Date: 8/19/17 | Miles Hiked: 17 (7 Half Dome, 10 JMT)
I woke up this morning at 5 a.m. to hike Half Dome, carefully adjusting my tent in hopes it would dry from last night’s downpour while I was gone.
With nothing but a light daypack filled with water and a few snacks, hiking this Yosemite classic was freeing.
The difficulty of steep switchbacks and rock stairs toward the end of the hike — even without my giant pack — caught me by surprised and wore me down just in time for the infamous cables section.
For those who don’t know, the final 400 feet of Half Dome gets hikers to the top of the slabby dome by using pieces of wood as steps and cables as railings. Gloves on the cables are encouraged, with a pile to choose from at the base of the section. A permit is required, although no one was around to check mine. In fact, I only saw a father hiking with his daughter — who looked to be about 12 — during my entire hike to the top. (It pays to start early.)
Over the summer I tackled Telluride’s Via Ferrata and Zion’s Angels Landing, so the cables section of Half Dome didn’t seem as big of a thrill as it was built up to be. Yes, I somehow managed to do three of the nation’s most fear-inducing hikes in one season, from most heart-pounding to least.
The cables gave my arms and legs a good workout; I thoroughly enjoyed sitting down to a snack at the top. Views were a bit hazy, possibly from the morning light, nearby forest fires or both. A group at the top was celebrating someone’s birthday, singing and all. I took a few photos before making my way back down.

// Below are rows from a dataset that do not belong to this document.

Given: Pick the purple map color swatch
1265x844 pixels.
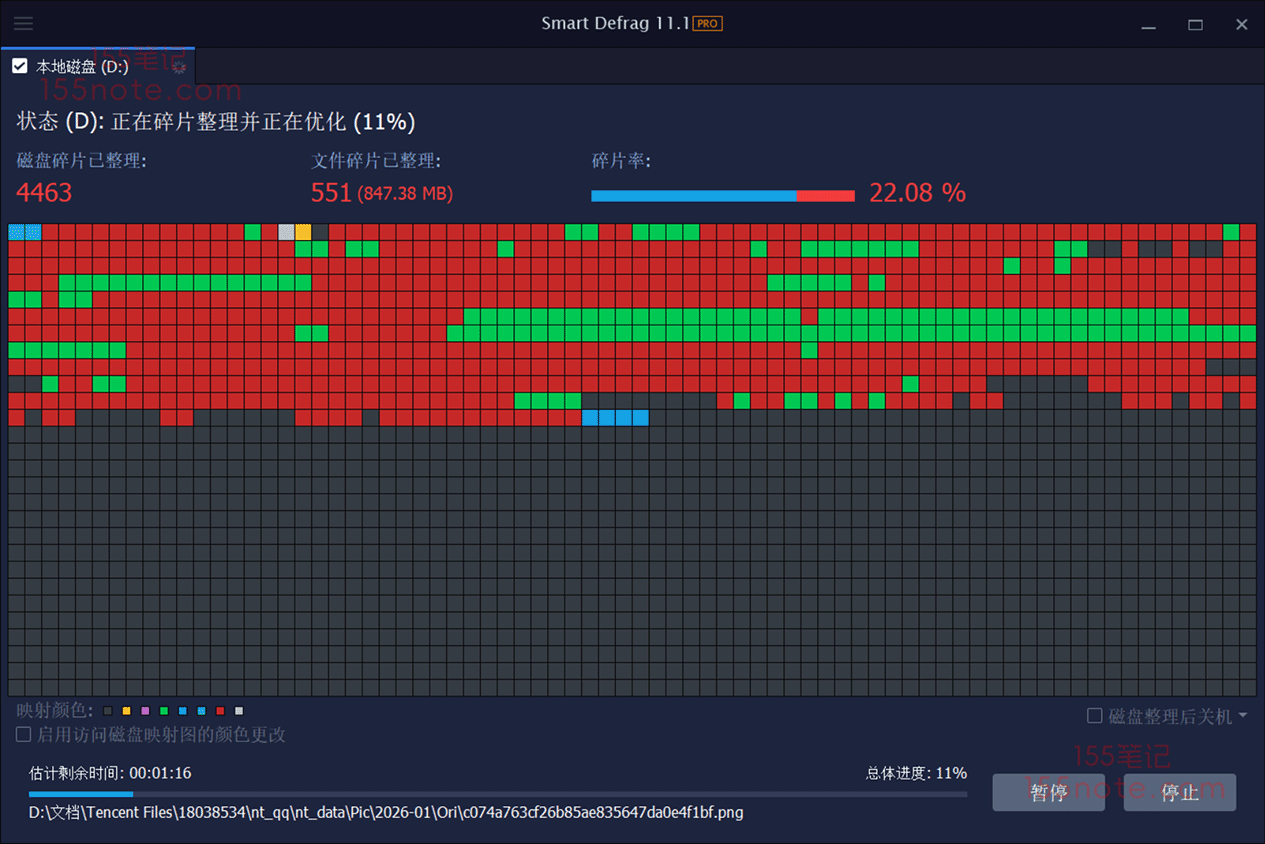Looking at the screenshot, I should coord(145,711).
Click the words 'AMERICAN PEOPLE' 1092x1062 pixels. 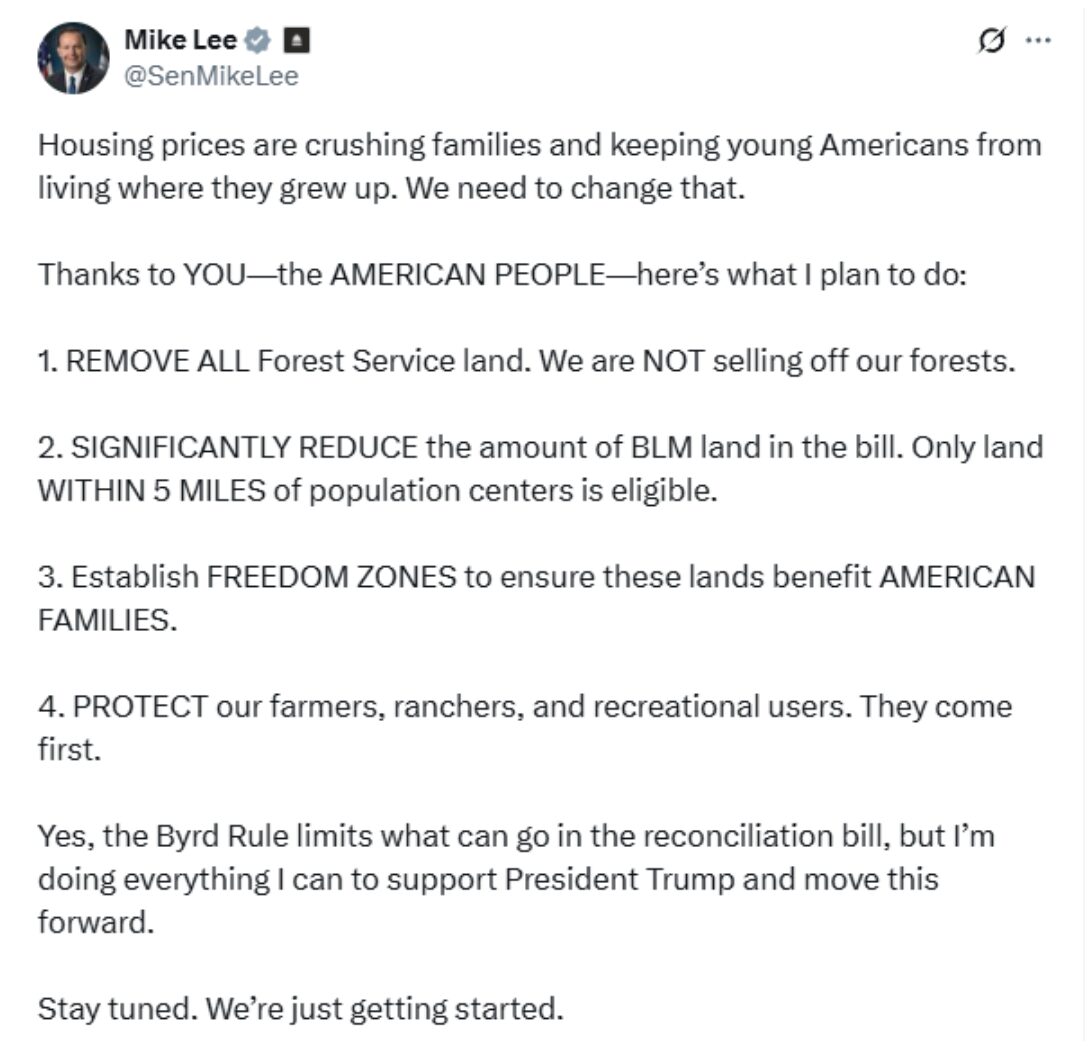(x=467, y=274)
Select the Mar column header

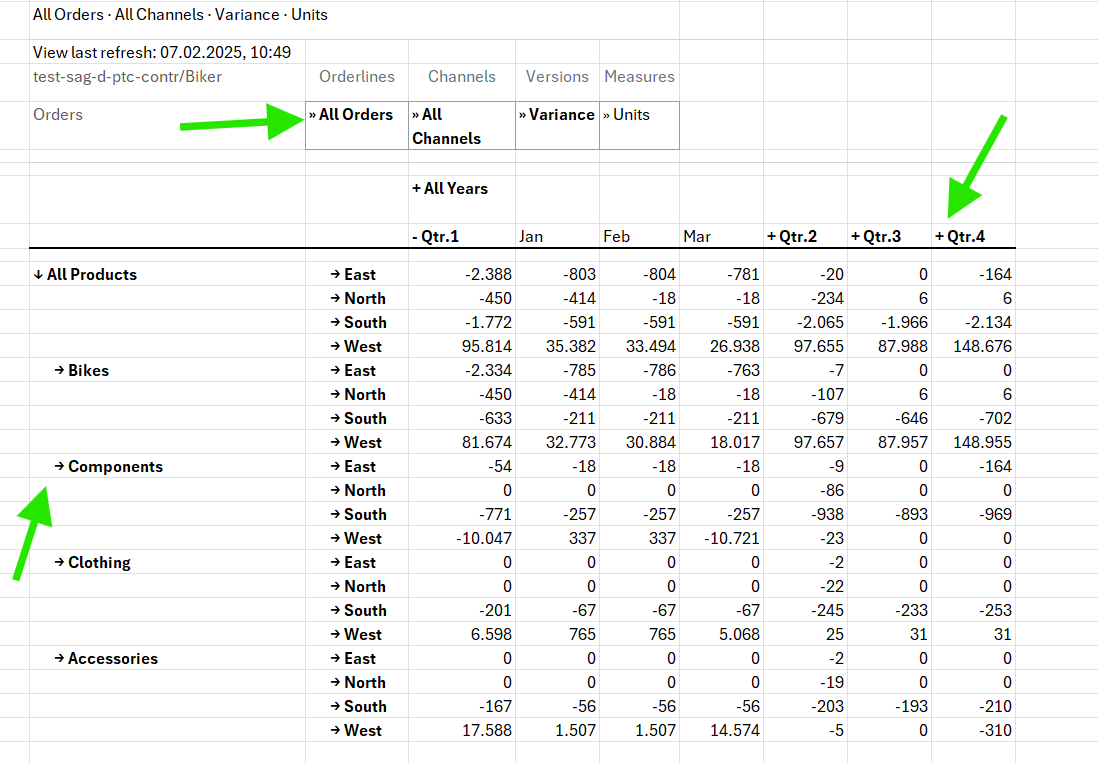[697, 237]
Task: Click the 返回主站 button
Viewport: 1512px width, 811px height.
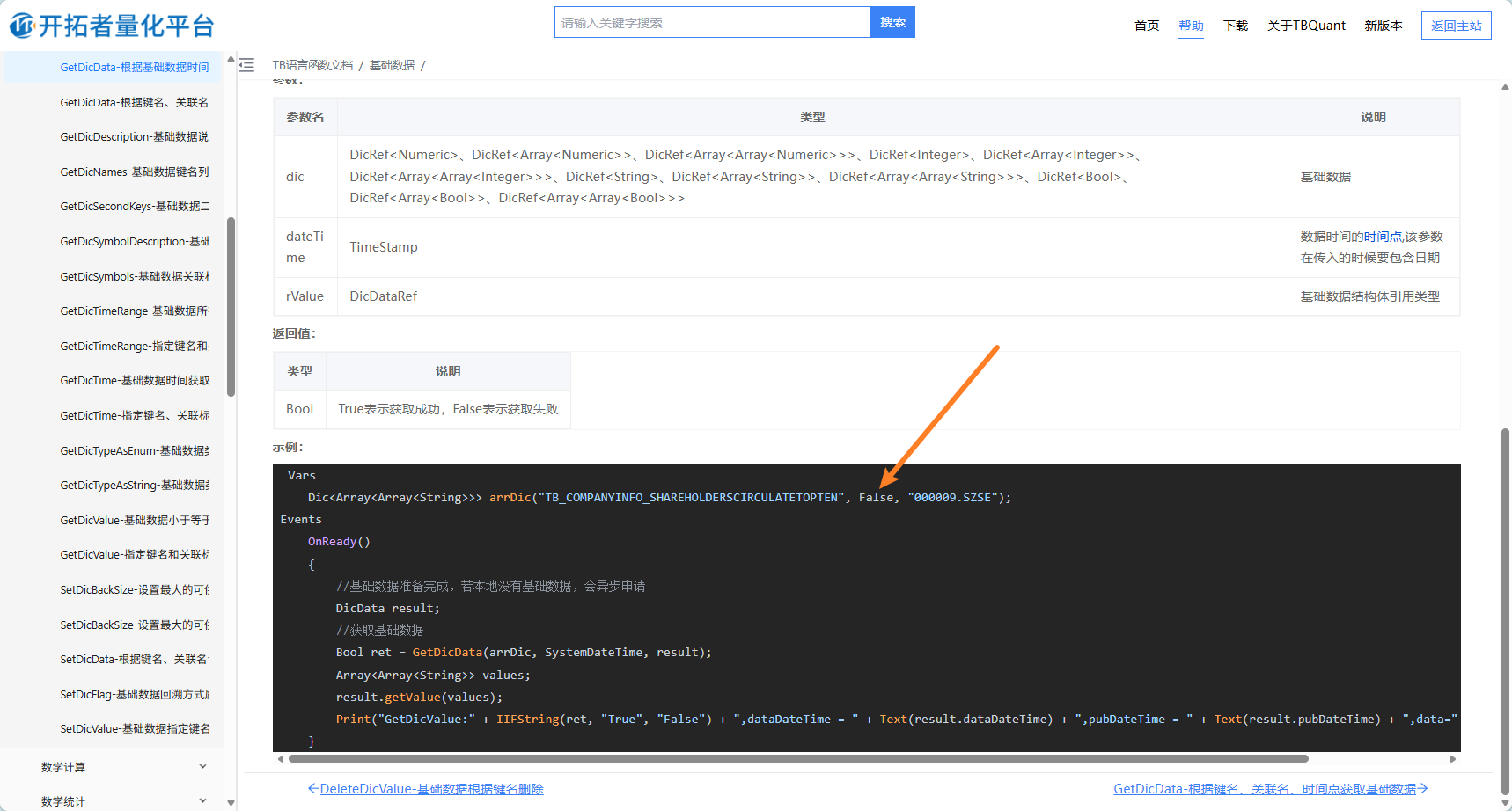Action: coord(1456,26)
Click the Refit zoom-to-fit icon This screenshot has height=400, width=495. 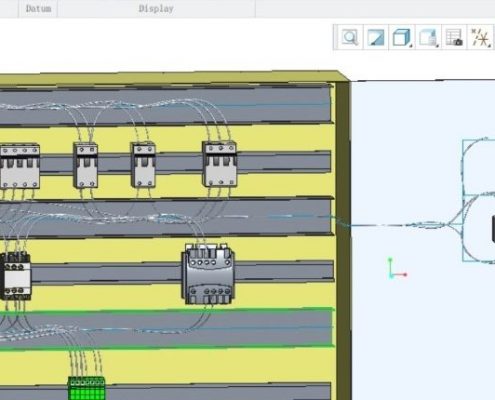(x=350, y=37)
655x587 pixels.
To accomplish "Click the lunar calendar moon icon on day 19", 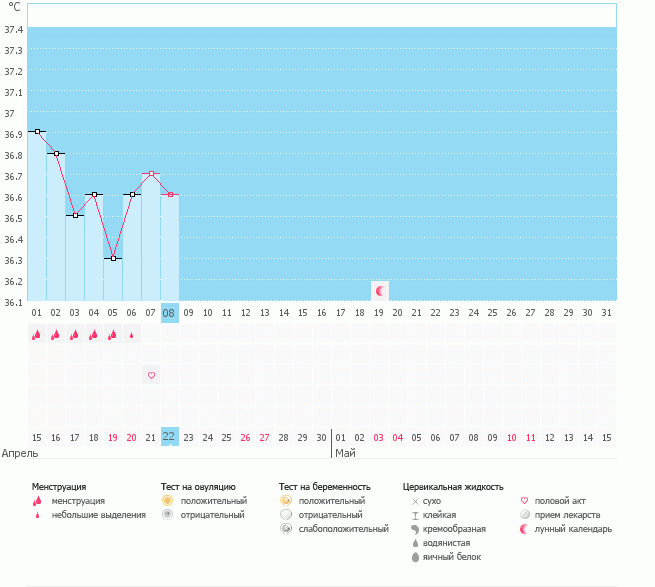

I practically ran down the trail, giving cheery hellos to those struggling on the way up. The number of people I saw ascending the trail on my way to the bottom made me happy to have started early; I couldn’t imagine how crowded the cables would be later in the day.
When I got back to camp my tent was in the shade and still soaked. I took it apart to lay it out flat and a couple offered to help me move the pieces to the sun.
While I waited for the sun to do its work, I snacked, packed and filtered water. The trail would lead me back over the bottom section of Half Dome with my backpack, which I wasn’t looking forward to.
I finally deemed my tent “good enough” and shoved it into its stuff sack so I could hit the trail. Before I left, the daughter from the dad-daughter duo with extra fuel canisters found me to give me the last of their fuel. I thanked her and offered to pay but she wouldn’t accept, saying they were flying home and would have to throw the fuel away if they didn’t give the canister to someone else.
Before leaving, she told me exactly what I needed to hear.
“My dad is an ultra-runner, and a few years back I hiked the Appalachian Trail. We both want you to know that things don’t always get worse. You’re going to do great.”
I almost started crying as I thanked her again, feeling stupid about getting so emotional for something so simple. But being brought to the brink of tears over simple, usually primal matters turned out to be a big part of trail life for me.
The 10 miles I put in on the trail was uphill, slow-moving and never-ending. On different sections I briefly hiked with two men I had met at camp. After chatting for a bit with each, I ended up passing both and didn’t see either of them again.
Trail life had officially started. I became a vagabond, only knowing people and places briefly.